When Steve Jobs made his return to Apple, the company was facing some stiff competition by way of the NeXTStep platform, which was created at Jobs' other company, NeXT. But instead of competing, Apple purchased NeXT.
At the same time, Jean-Louis Gassée left Apple to create a company called Be Inc., who developed BeOS, which focused on creating the fastest disk I/O, rendering, and kernel on the market.
Instead of competing with Jobs' other company, Apple bought NeXT and then modified the OS to become the new OS X and iPhone OS 1.
But what happened to BeOS? It now lives on as the Haiku Project.
I first tested Haiku years ago and was thrilled that an OS opted to offer an AfterStep-like interface. Of course, it turns out AfterStep (which was my favorite Linux desktop back in the day) was actually based on NeXT, so it all kind of comes full circle.
The Haiku Project started with an initial release on September 14, 2009. The surprising thing is that it's only now reached beta 4. That's right, after 14 years, the operating system has yet to crawl out of beta. But that can happen when a project is worked on by volunteers. What shouldn't be surprising is, after 14 years, Haiku is really stable and exceptionally fast.
However, Haiku isn't for just anyone; not even every Linux user would appreciate the OS. Haiku is for those who experienced either NeXT or AfterStep and want an operating system that looks and feels a bit old school but performs faster than any OS they've ever experienced.
What is so good about Haiku (besides the wonderful NeXTStep UI)? First off, it includes a customized kernel that is designed specifically for speed, includes a rich object-oriented API for fast development, uses a database-like file system that supports indexed metadata, and has a unified interface.
You can install Haiku B4 on most hardware (old and new) from Intel, Apple Silicon, and Arm-based computers. I installed Haiku B4 as a virtual machine with VirtualBox and found it to be one of the fastest operating systems I've used in a very long time.
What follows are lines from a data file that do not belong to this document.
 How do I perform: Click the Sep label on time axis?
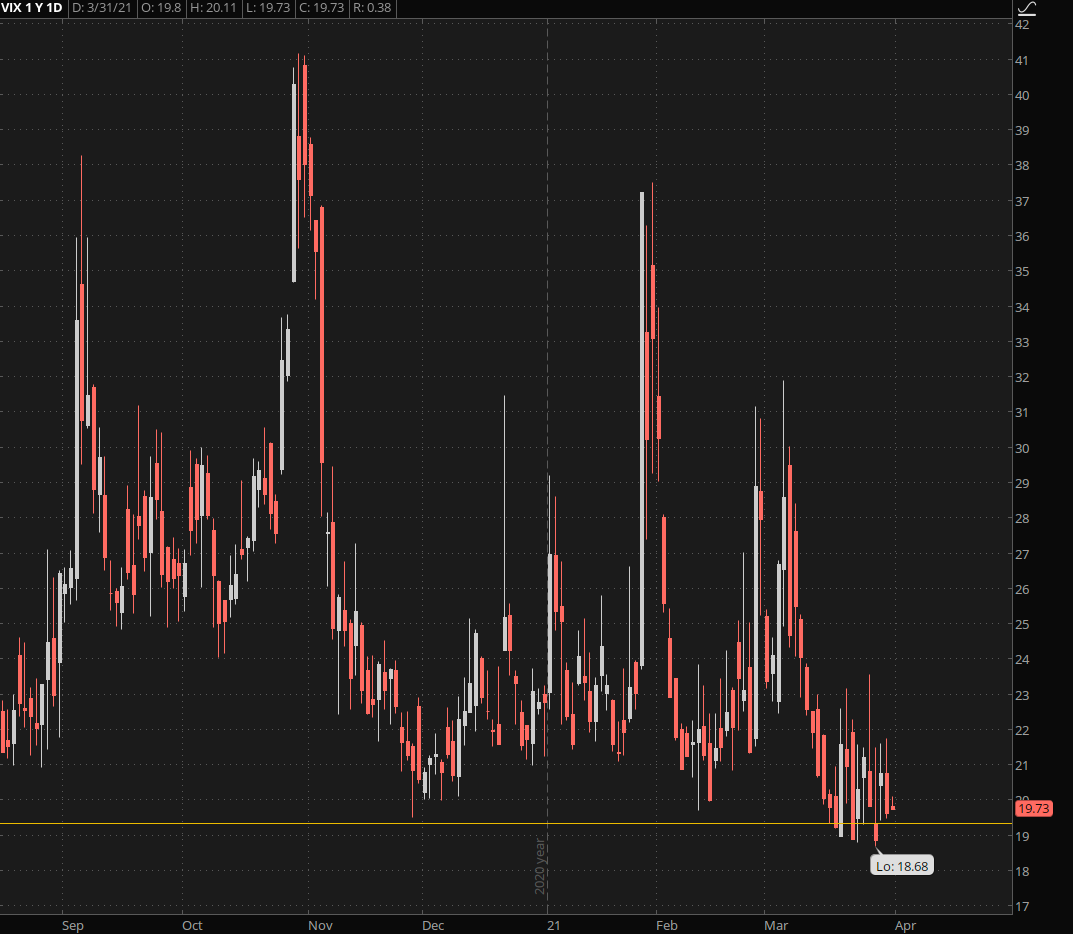pos(73,925)
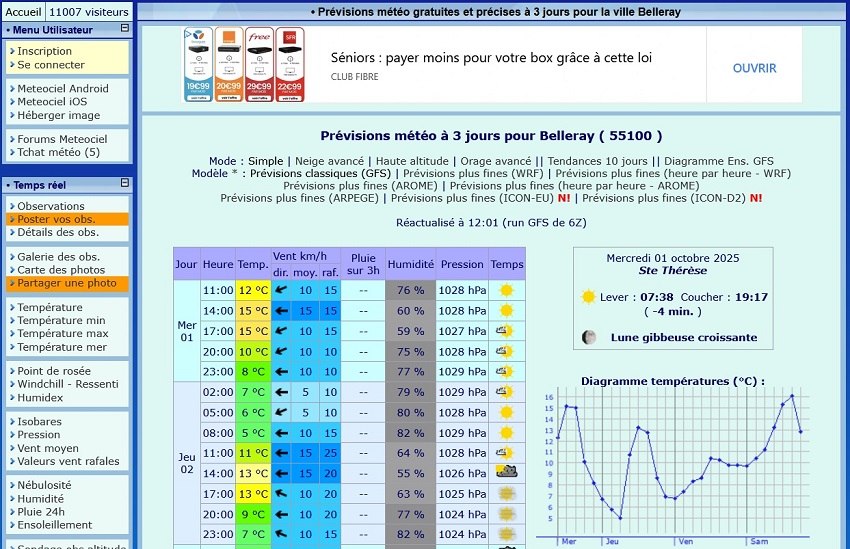Collapse the Menu Utilisateur panel

pos(125,29)
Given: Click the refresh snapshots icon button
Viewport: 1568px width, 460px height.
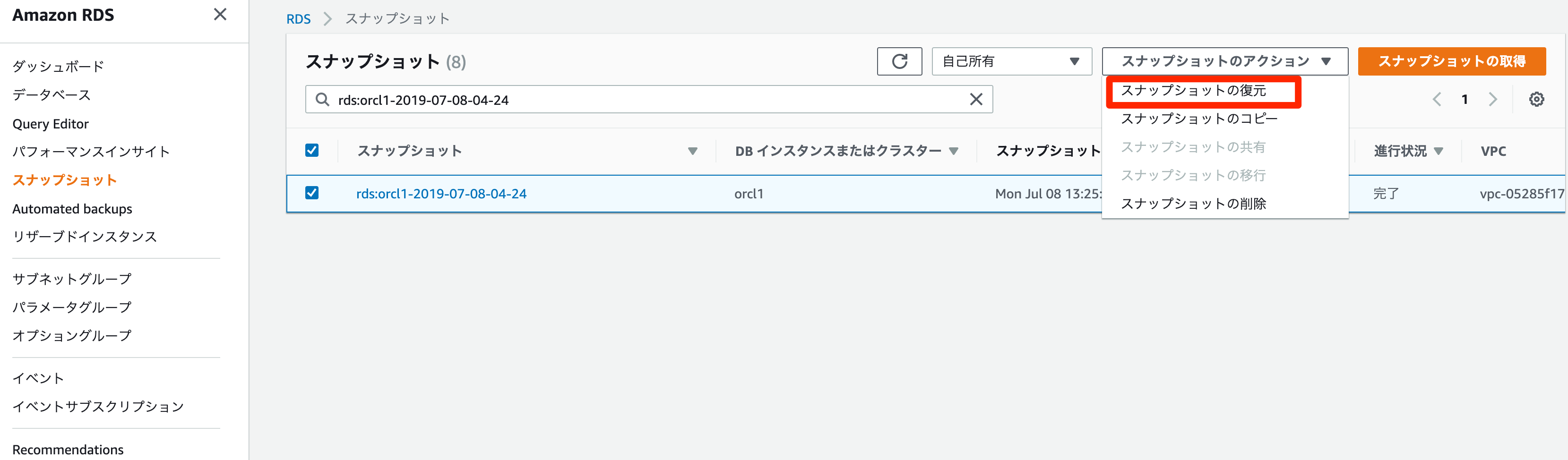Looking at the screenshot, I should pos(899,61).
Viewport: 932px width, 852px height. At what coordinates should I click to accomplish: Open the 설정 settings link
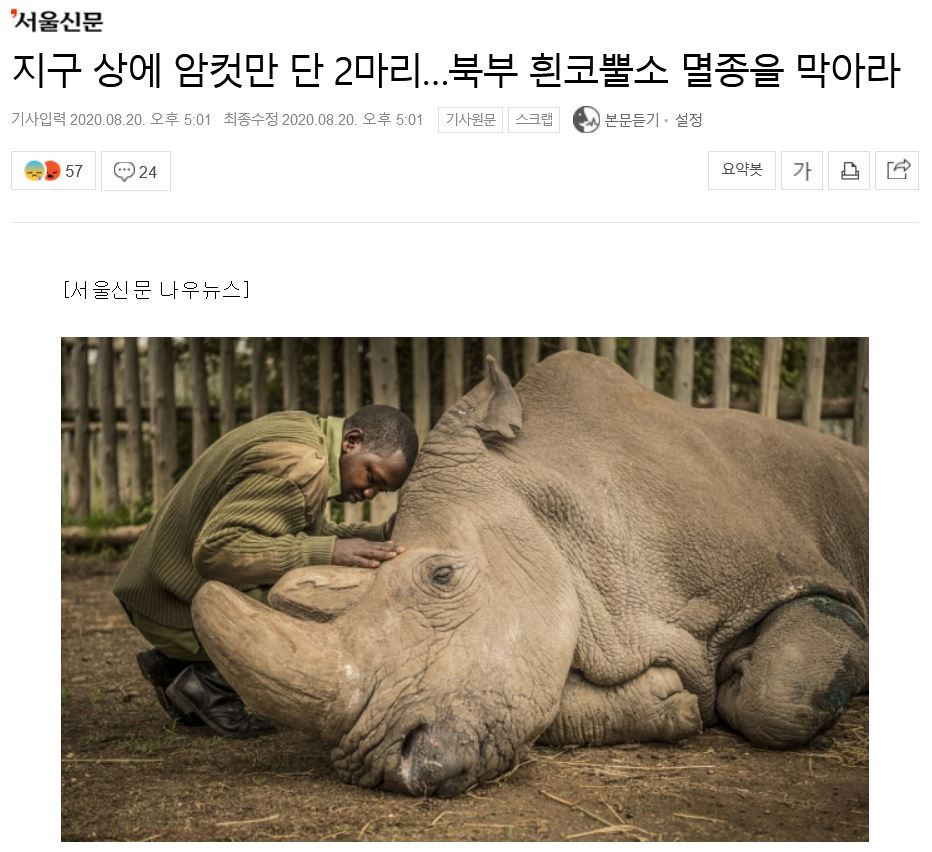pyautogui.click(x=688, y=120)
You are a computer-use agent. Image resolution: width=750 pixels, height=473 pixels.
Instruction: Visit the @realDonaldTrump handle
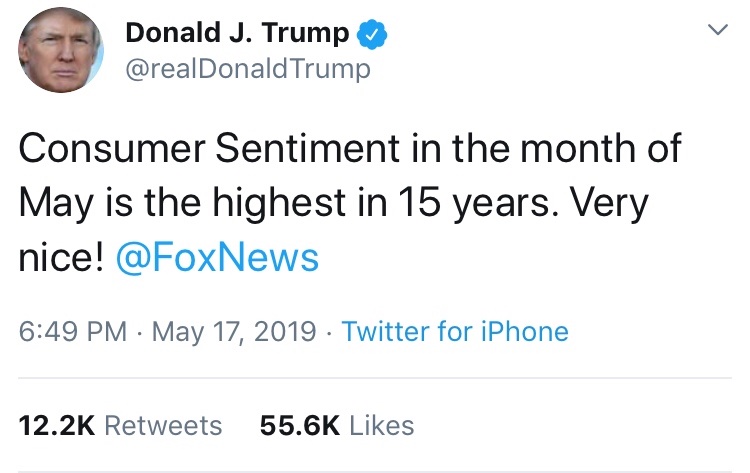tap(248, 69)
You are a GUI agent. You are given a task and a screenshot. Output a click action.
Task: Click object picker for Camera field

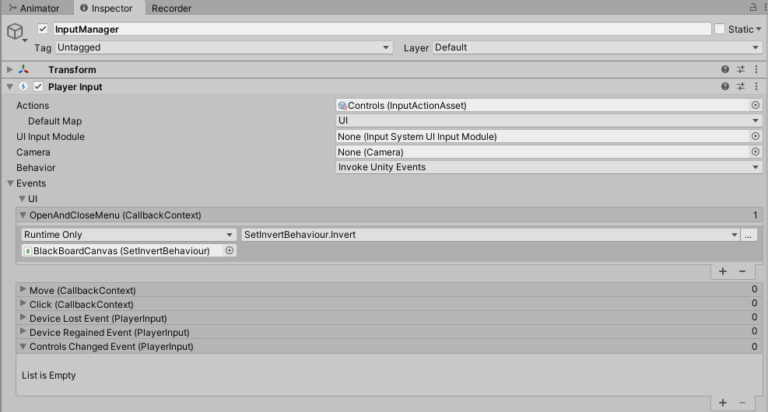[x=755, y=152]

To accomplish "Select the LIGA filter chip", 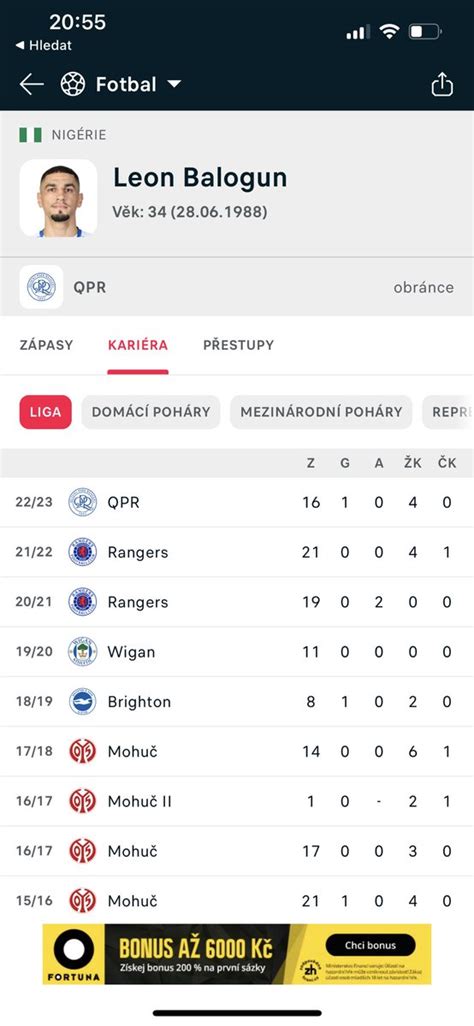I will [x=45, y=412].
Of course, Haiku isn't going to challenge Linux, MacOS, or Windows. That's just not happening. But as a throwback to old-school ways, an operating system for those who like to be different, or something to do for fun, Haiku might be just the ticket to sate those needs.
What does Haiku look like?
To begin with, unless you've used either NeXTStep or AfterStep, Haiku looks like no other operating system you've ever experienced. Haiku is so different you'll probably find yourself wondering how to even interact with the desktop.
First off, you click the feather button at the top right of the desktop, which opens the main Haiku menu. From there, you can select Applications to see what is all installed by default. You'll find plenty of applications. At the same time, you'll find a lot of important pieces missing.
There's no browser or email client. How do you install them? If you click Applications > HaikuDepot, the app installer will open, where you can install any of the available applications, such as Otter Browser or the Beam email client.
Surprisingly, there are two office suites available to install, Calligra Suite (from KDE) and LibreOffice. You'll find LibreOffice in the All packages tab of the HaikuDepot app.
The installation of LibreOffice takes some time but once installed, it runs like a champ. One thing to keep in mind, however, is the version available for installation on Haiku is out of date. Where the current stable version of LibreOffice is 7.4, the version available to Haiku is 6.4.
Should you try Haiku?
I tried Haiku out of sheer curiosity back in the early days of its first beta. Now it's more for the fun of using an interface that I really enjoyed when I took my first steps with Linux. Would I suggest Haiku for everyday use? No. But for anyone who likes to tinker and learn new ways of working, Haiku will certainly bring you plenty of joy in making it function as an alternative operating system.
Haiku is fast, fun, and without much in the way of frills. If that sounds like an OS you might want to try, I would recommend downloading an ISO and either installing it on a spare computer or spinning it up as a virtual machine.